## Your task
Rewrite the listing starting at the line containing "Click the avatar of the CE / INDR student" and ending at the end of the listing, replacing "KPI" with "Analytics" and keeping everything else the same. Leave the pictures out of your answer.

## Data shown
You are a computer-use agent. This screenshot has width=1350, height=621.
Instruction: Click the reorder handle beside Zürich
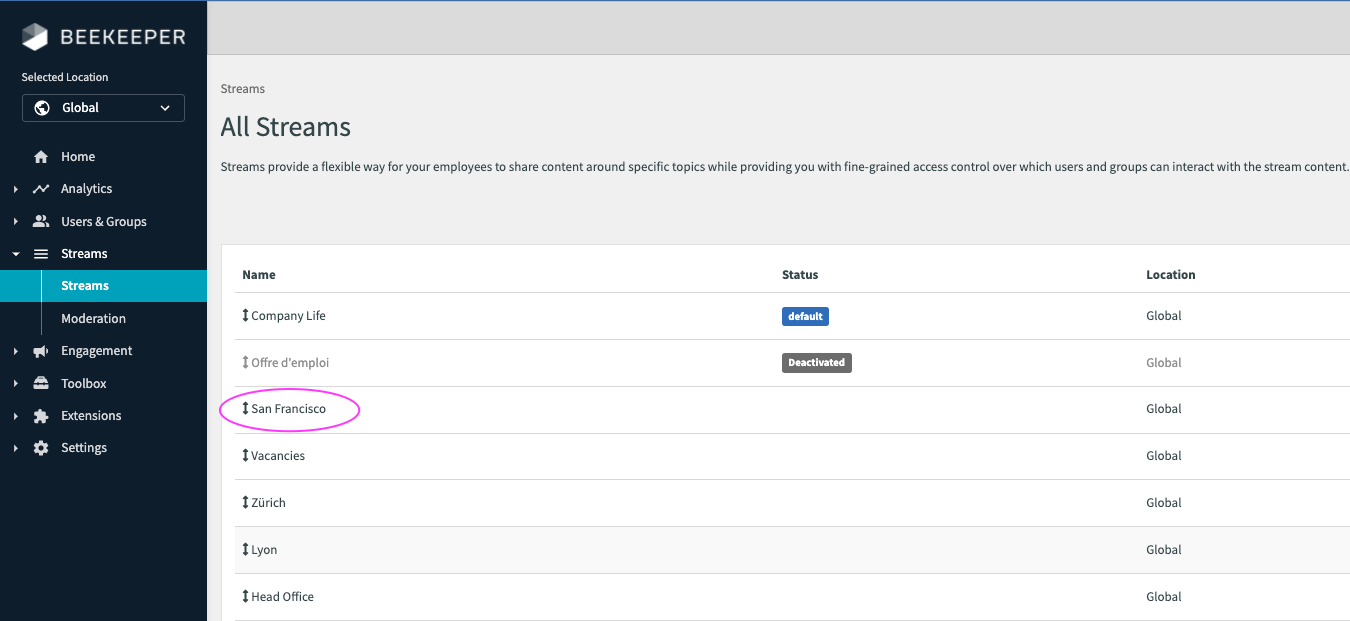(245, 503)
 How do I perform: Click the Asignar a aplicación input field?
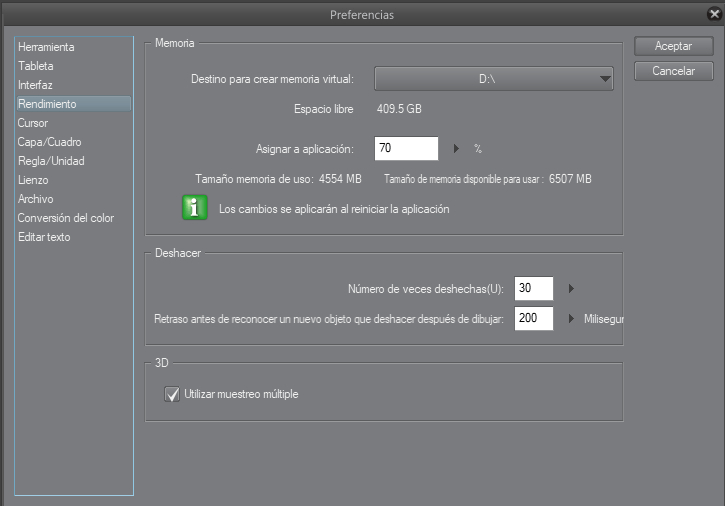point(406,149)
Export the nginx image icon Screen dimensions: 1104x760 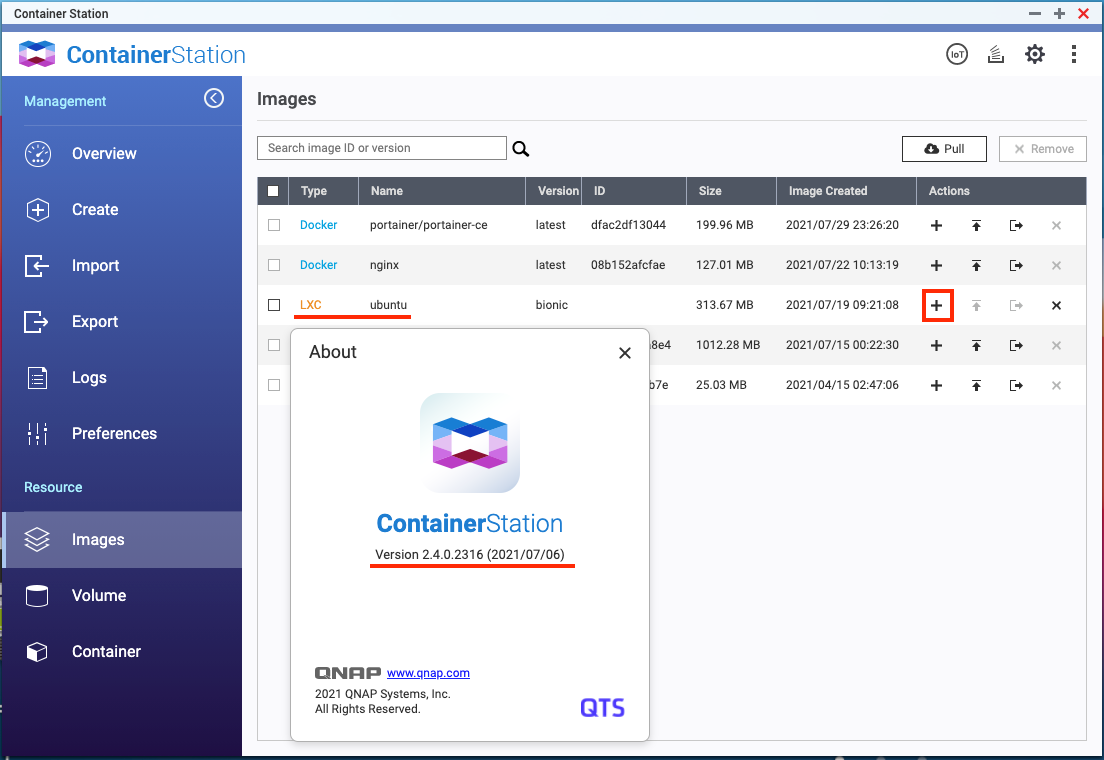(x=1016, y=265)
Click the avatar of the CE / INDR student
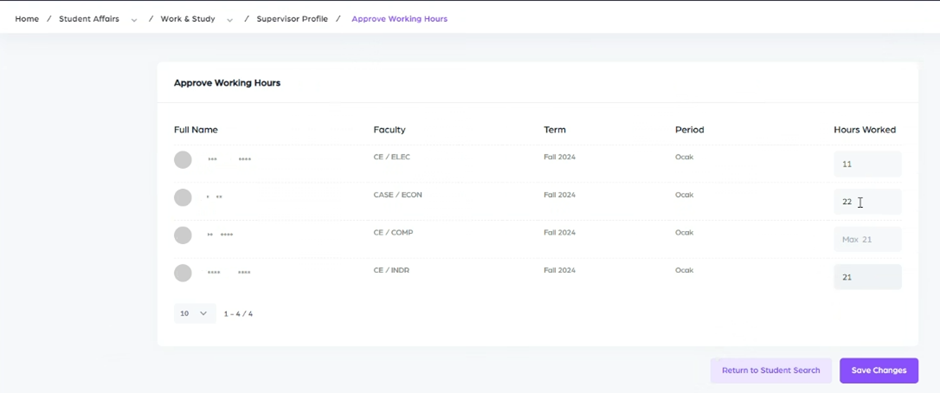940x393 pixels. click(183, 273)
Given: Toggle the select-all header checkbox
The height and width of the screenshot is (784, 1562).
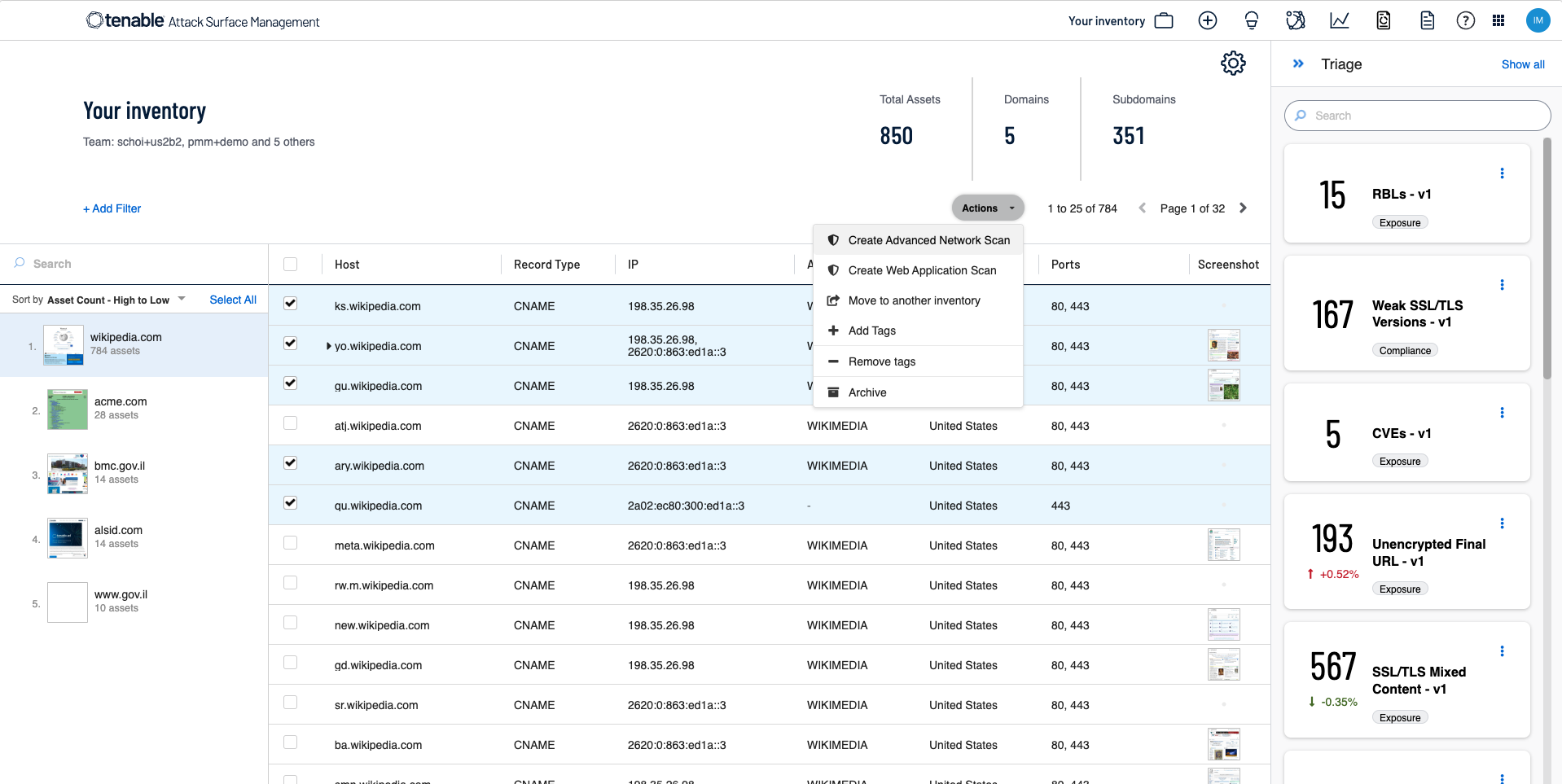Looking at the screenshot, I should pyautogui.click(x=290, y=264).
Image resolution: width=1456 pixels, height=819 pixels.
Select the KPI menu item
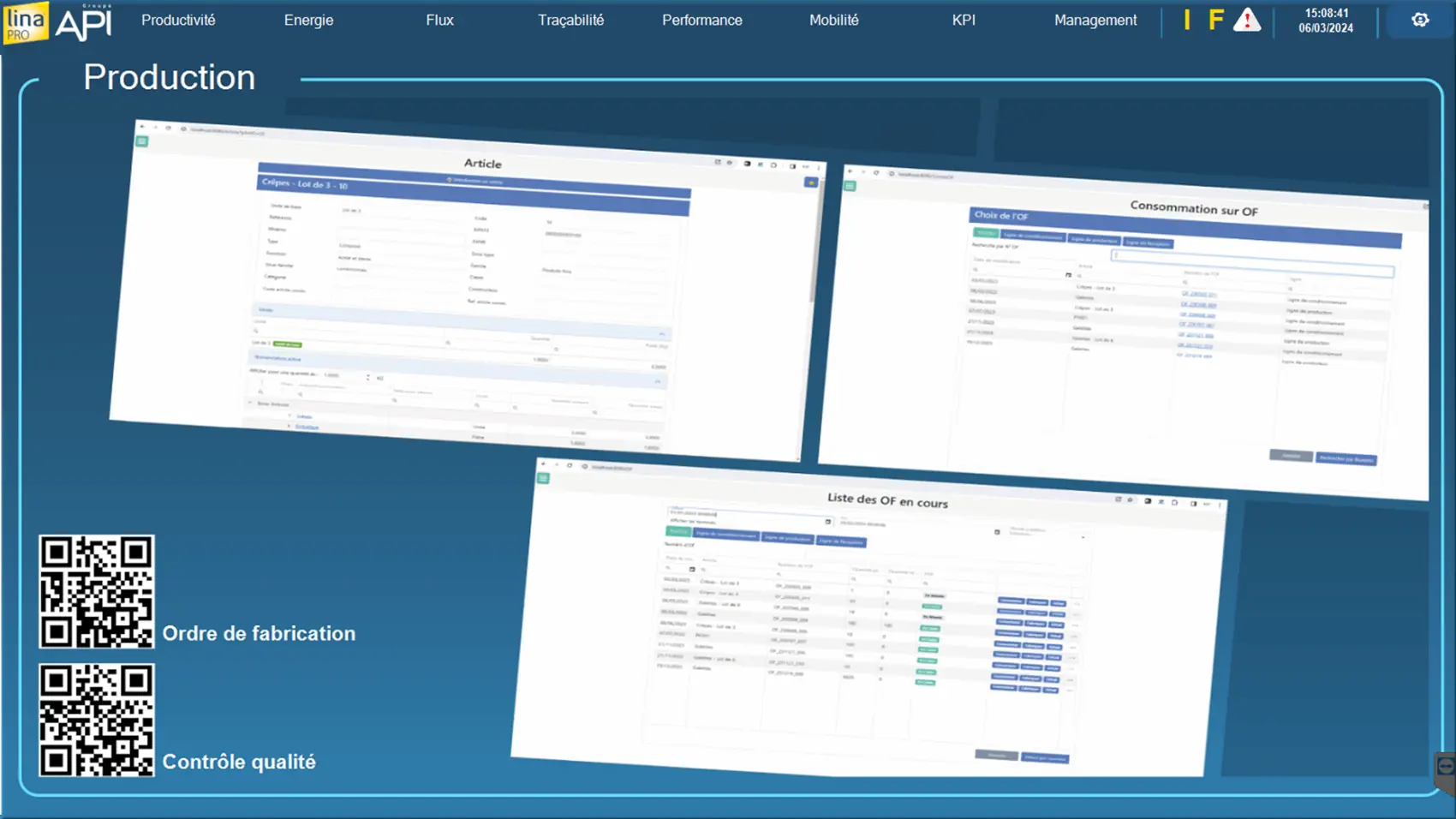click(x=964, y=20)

## Written response
Click the avatar of the CE / INDR student
940x393 pixels. click(183, 273)
Given: Toggle the select-all header checkbox
The height and width of the screenshot is (784, 1562).
Looking at the screenshot, I should pyautogui.click(x=290, y=264).
Image resolution: width=1456 pixels, height=819 pixels.
Select the Analytics menu item
click(x=964, y=20)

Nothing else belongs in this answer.